EXCERPTED DATA Start Marker

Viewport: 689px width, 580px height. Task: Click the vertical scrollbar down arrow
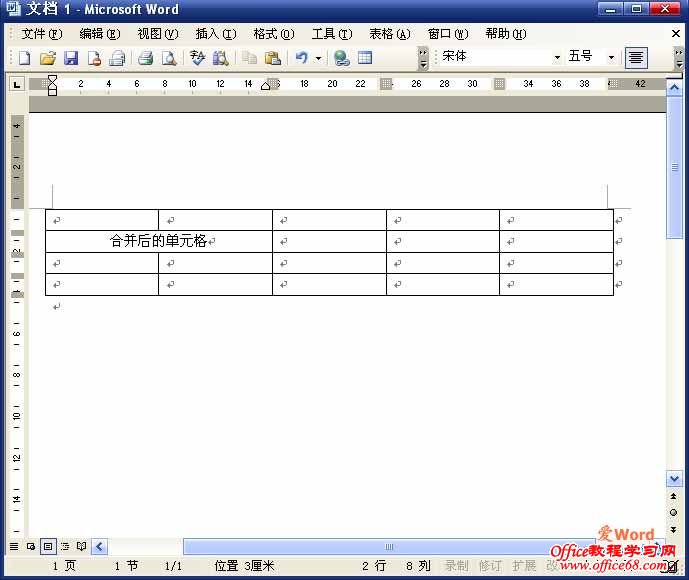coord(674,479)
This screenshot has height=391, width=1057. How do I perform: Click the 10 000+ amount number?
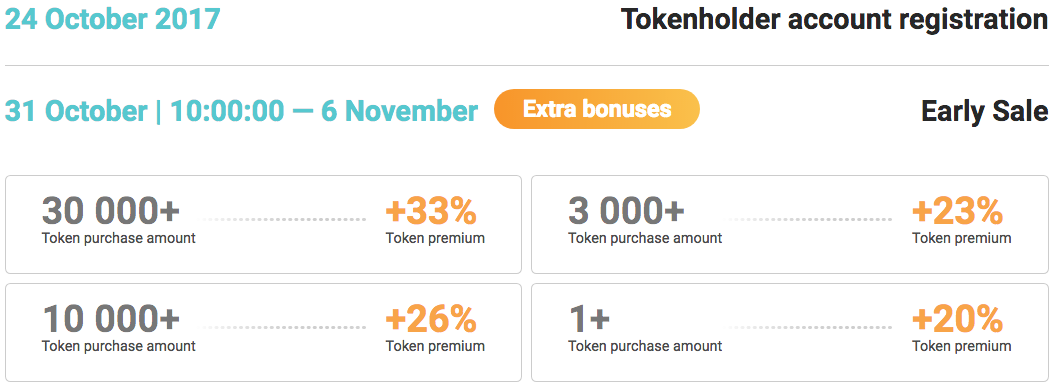(111, 319)
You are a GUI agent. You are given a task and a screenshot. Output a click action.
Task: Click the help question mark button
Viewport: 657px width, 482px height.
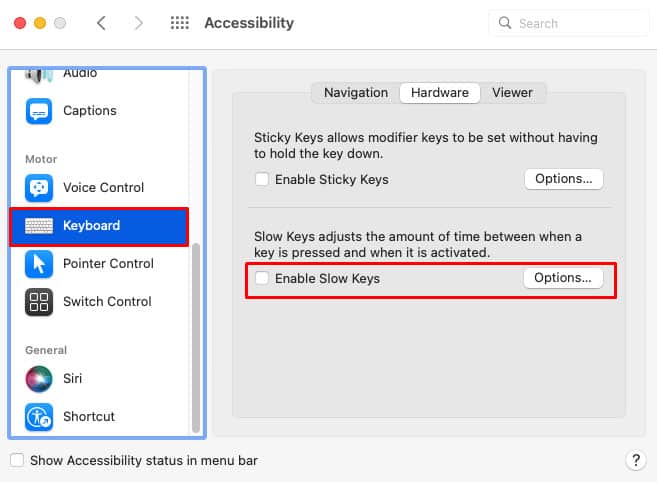point(636,460)
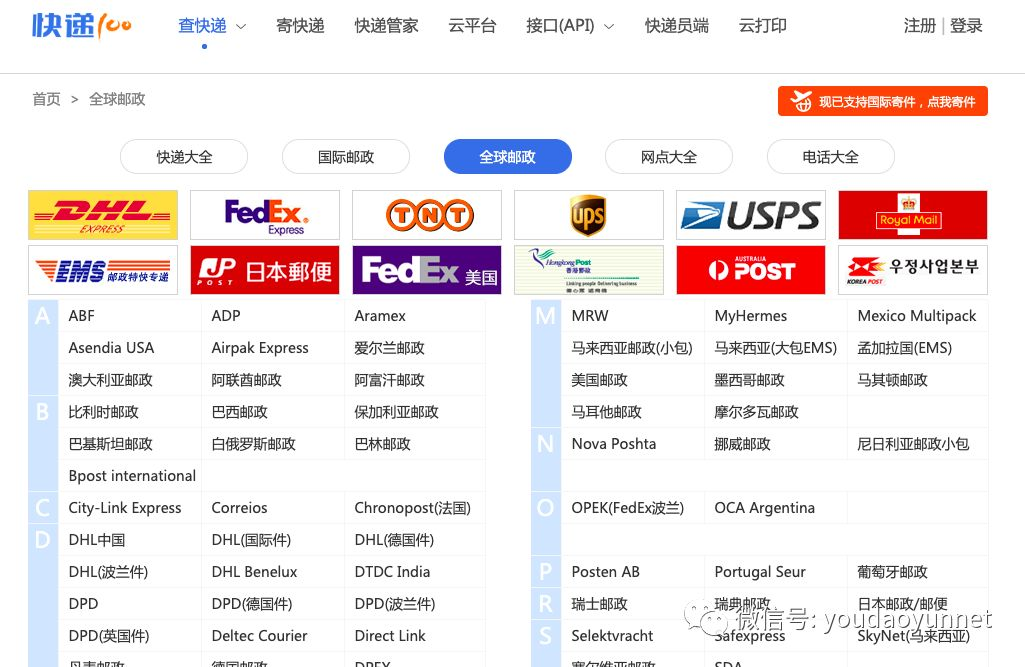
Task: Switch to the 网点大全 tab
Action: [x=669, y=157]
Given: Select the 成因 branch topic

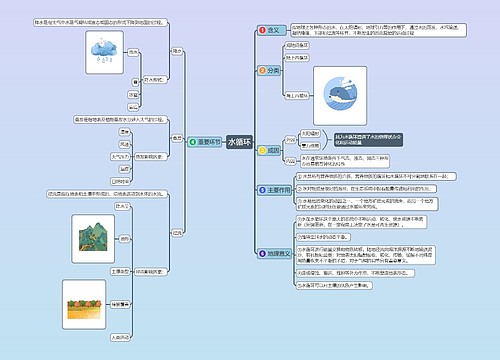Looking at the screenshot, I should [269, 150].
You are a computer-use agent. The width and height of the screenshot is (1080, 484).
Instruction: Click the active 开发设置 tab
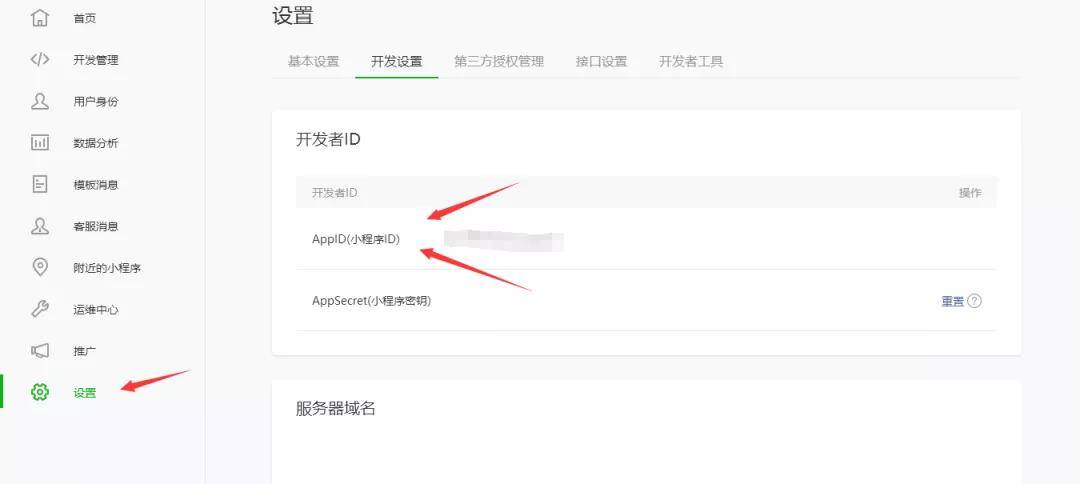click(x=397, y=61)
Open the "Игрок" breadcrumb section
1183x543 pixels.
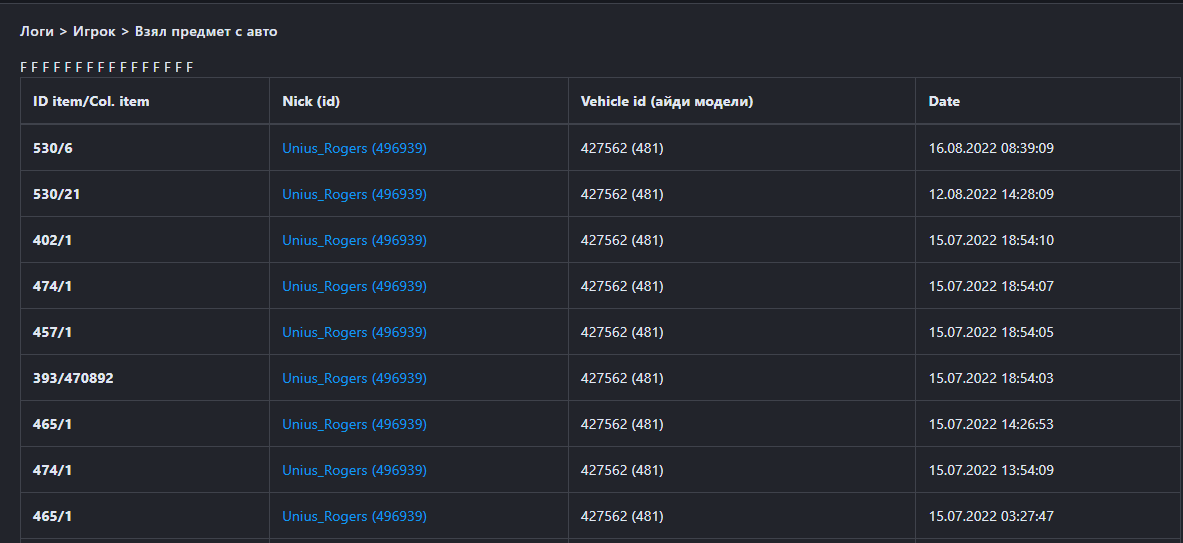(x=94, y=32)
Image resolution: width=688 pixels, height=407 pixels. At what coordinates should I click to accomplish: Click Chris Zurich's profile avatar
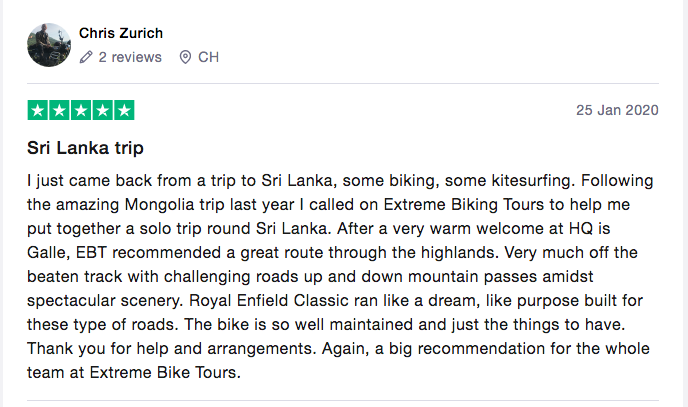(49, 45)
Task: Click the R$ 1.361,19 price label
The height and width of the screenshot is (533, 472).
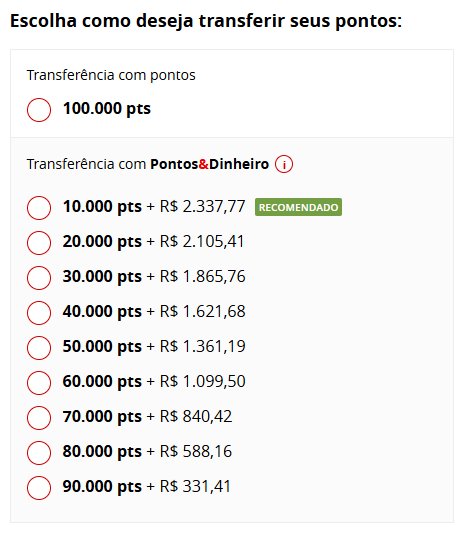Action: 202,346
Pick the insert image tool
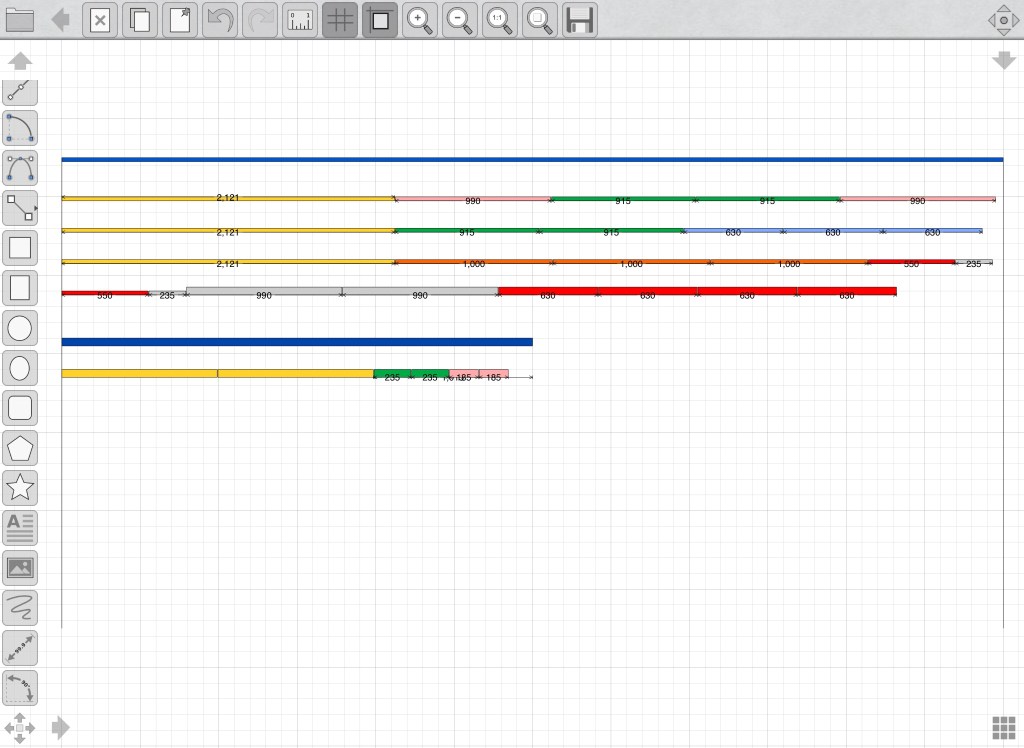1024x748 pixels. click(20, 568)
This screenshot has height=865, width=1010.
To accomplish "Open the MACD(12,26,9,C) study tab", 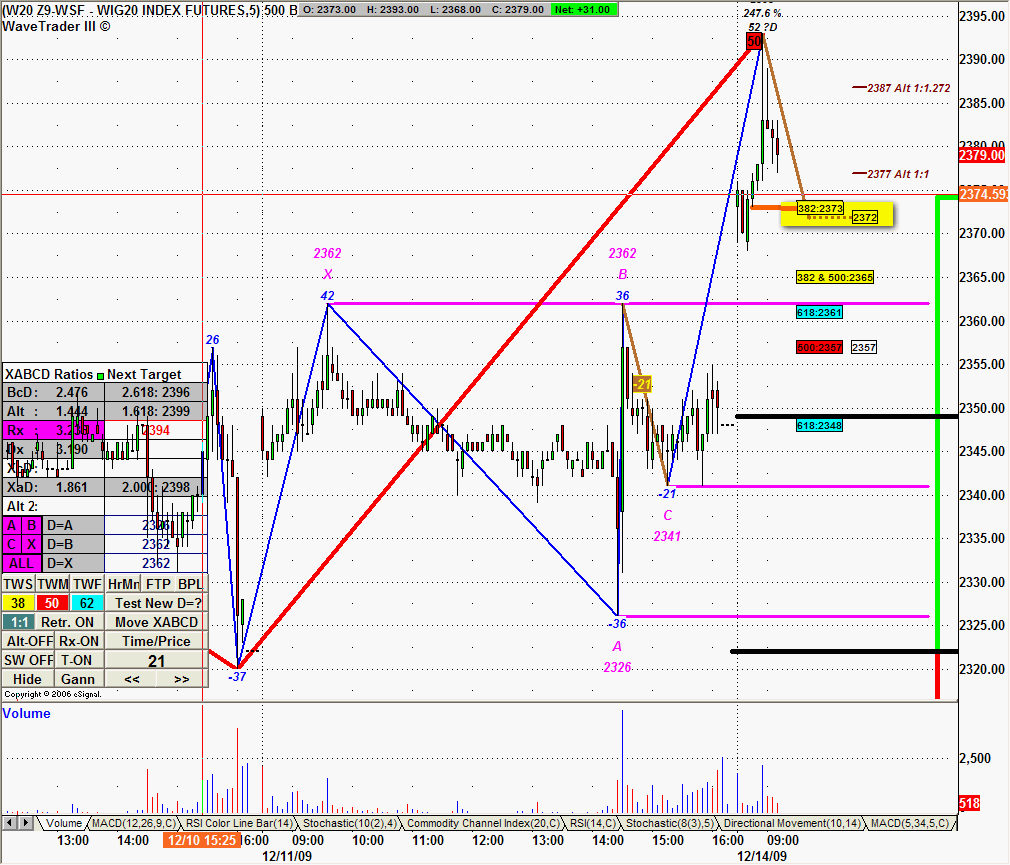I will tap(133, 823).
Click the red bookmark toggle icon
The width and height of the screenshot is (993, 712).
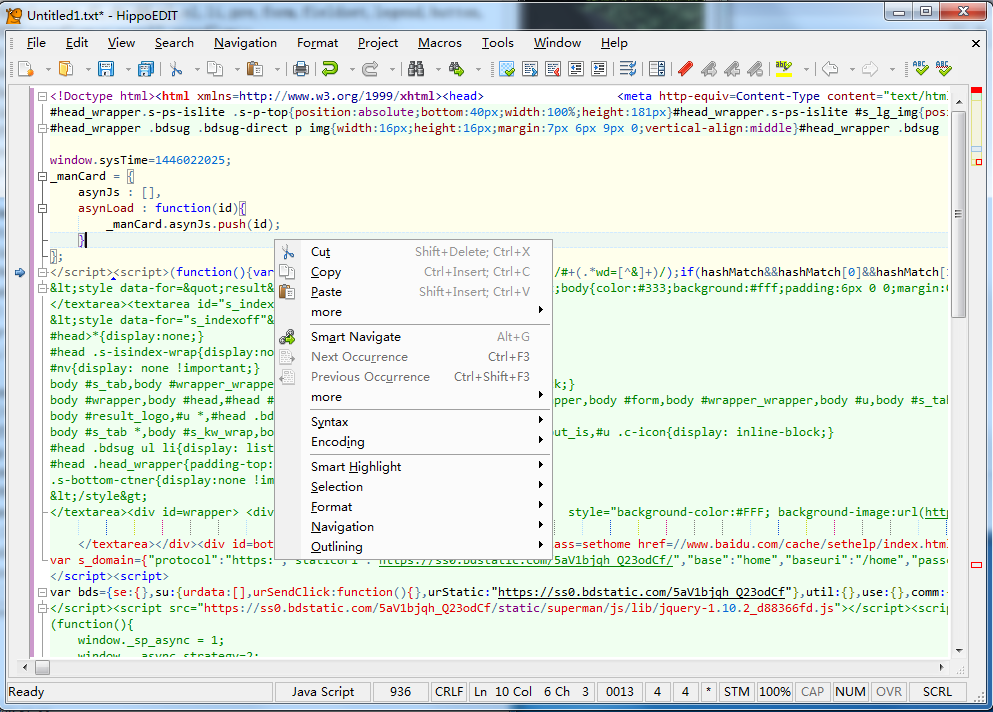(x=685, y=69)
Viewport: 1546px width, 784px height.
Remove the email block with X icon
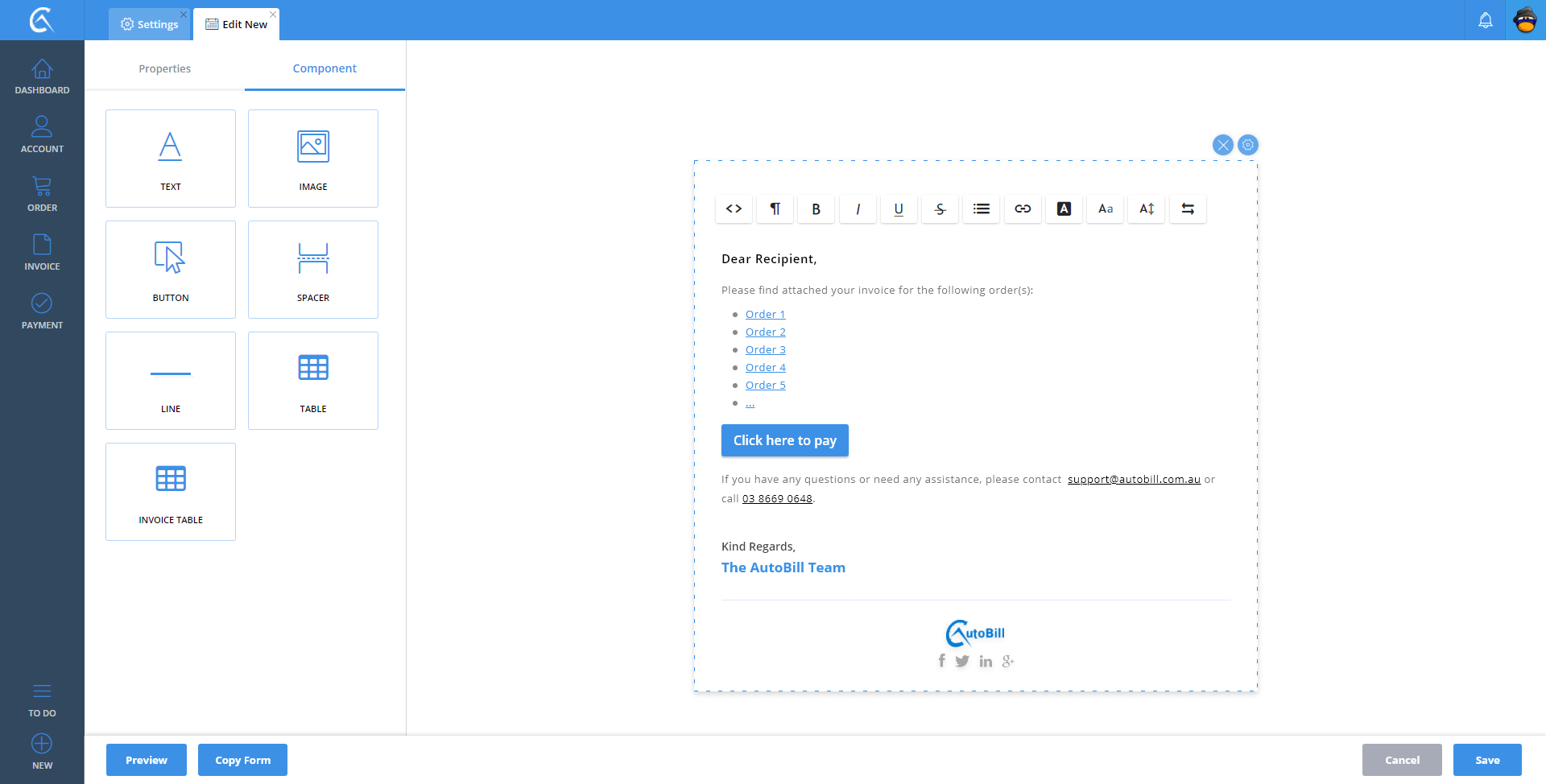click(1222, 145)
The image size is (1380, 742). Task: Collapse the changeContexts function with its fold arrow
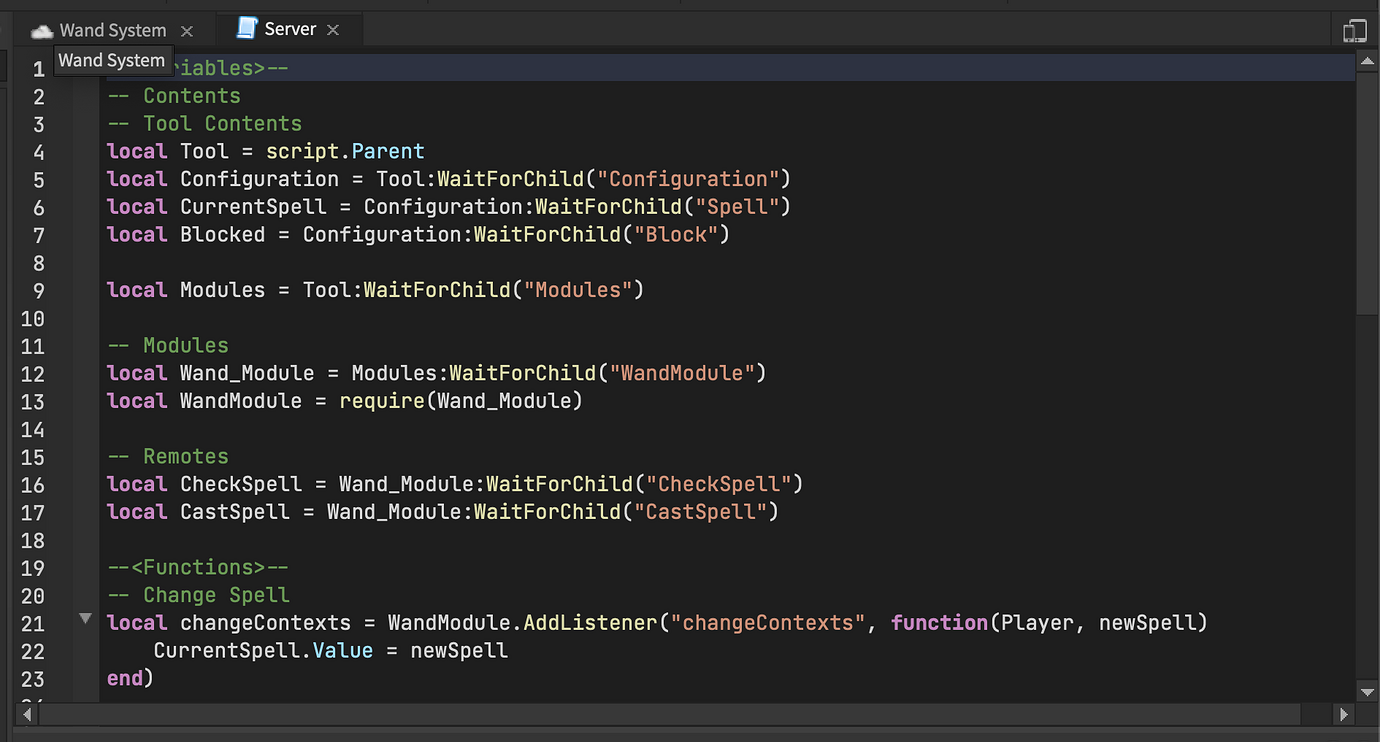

EXCERPTED DATA End Marker

→ **WORK TO BE COMPLETED**
Only lines containing the word "agent" should be copied from the material above.

→ **ANSWER**
You are a GUI agent. You are given a task and a screenshot. Output a click action.
You are a computer-use agent. The width and height of the screenshot is (1080, 484).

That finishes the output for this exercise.